Neither is universally better. REST wins for public APIs, simple CRUD, and where HTTP caching is critical. GraphQL wins for BFF layers aggregating multiple services, flexible client data needs, and complex graph traversals. Most production systems use both.
When should I use GraphQL instead of REST in 2026?
Use GraphQL when building a BFF (Backend For Frontend) aggregating multiple services, when mobile and web clients need different data subsets, or when you have complex entity relationships with N+1 query problems. Avoid GraphQL for simple CRUD or public APIs.
Is GraphQL dying in 2026?
No, but adoption has plateaued. GraphQL is consolidating into its ideal use case: internal API aggregation layers and developer tooling. REST remains dominant for public APIs. The hype cycle has ended; usage is now driven by genuine fit.

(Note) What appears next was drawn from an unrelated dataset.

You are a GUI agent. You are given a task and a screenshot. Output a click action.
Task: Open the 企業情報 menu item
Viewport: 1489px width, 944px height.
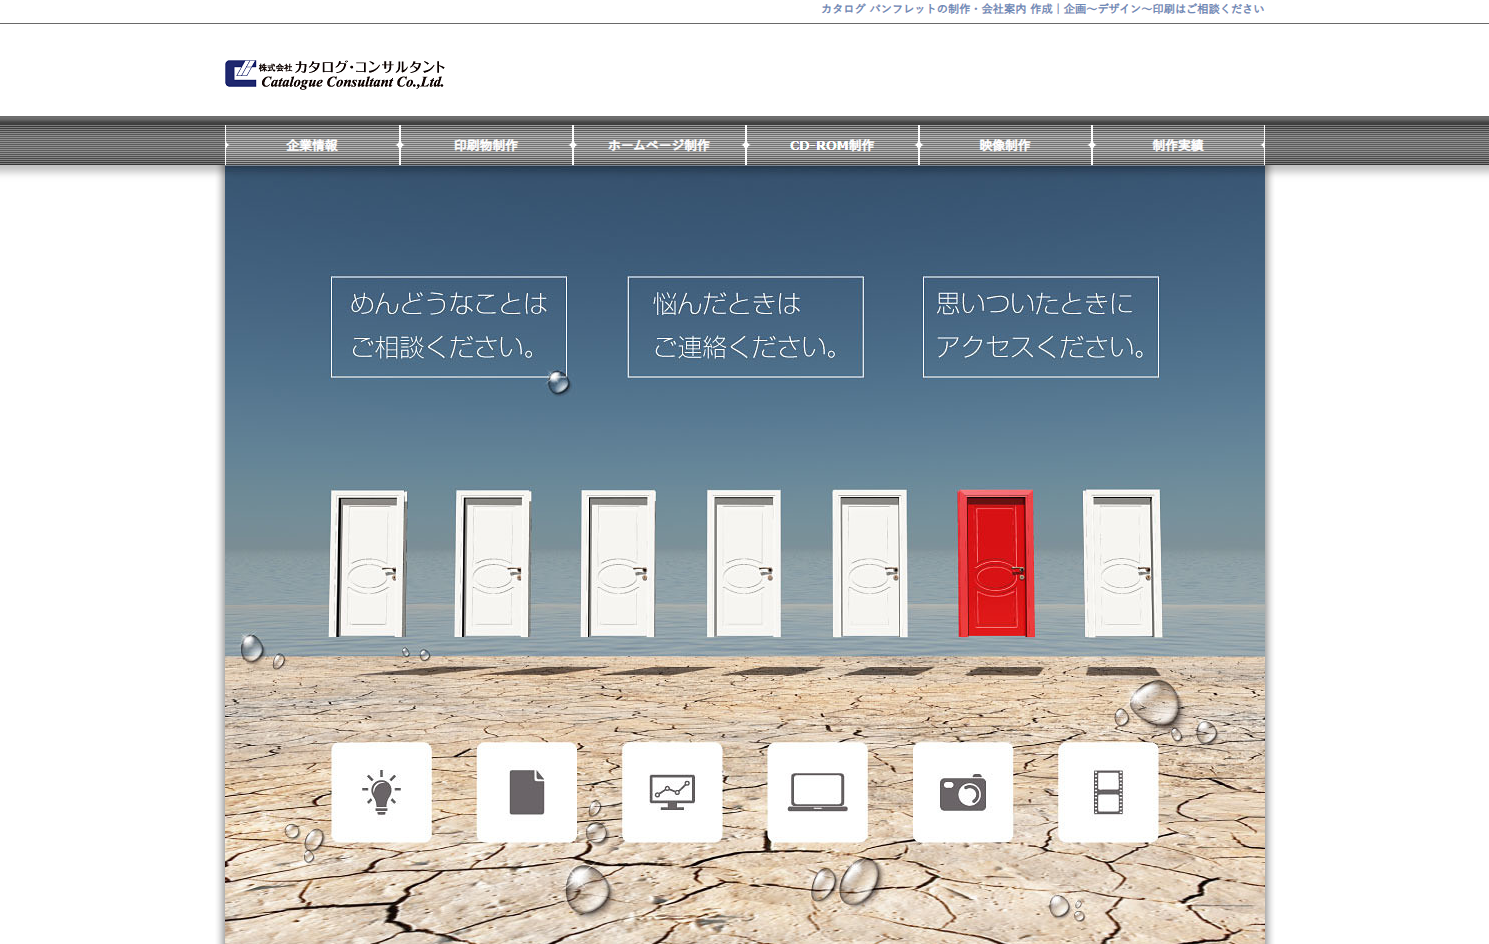[x=312, y=145]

How does MCP compare to GraphQL and REST?
MCP (Model Context Protocol) is not a general-purpose API protocol — it is specifically designed for exposing tools and context to LLMs. It complements REST and GraphQL rather than replacing them. REST serves humans, MCP serves AI models.
What are the main operational challenges of running GraphQL in production?
GraphQL introduces query complexity attacks (deep nested queries can overload resolvers), makes HTTP caching harder since queries go via POST, requires field deprecation management, and needs query depth limiting and persisted queries for production safety. These operational concerns are why many teams stick to REST for public APIs.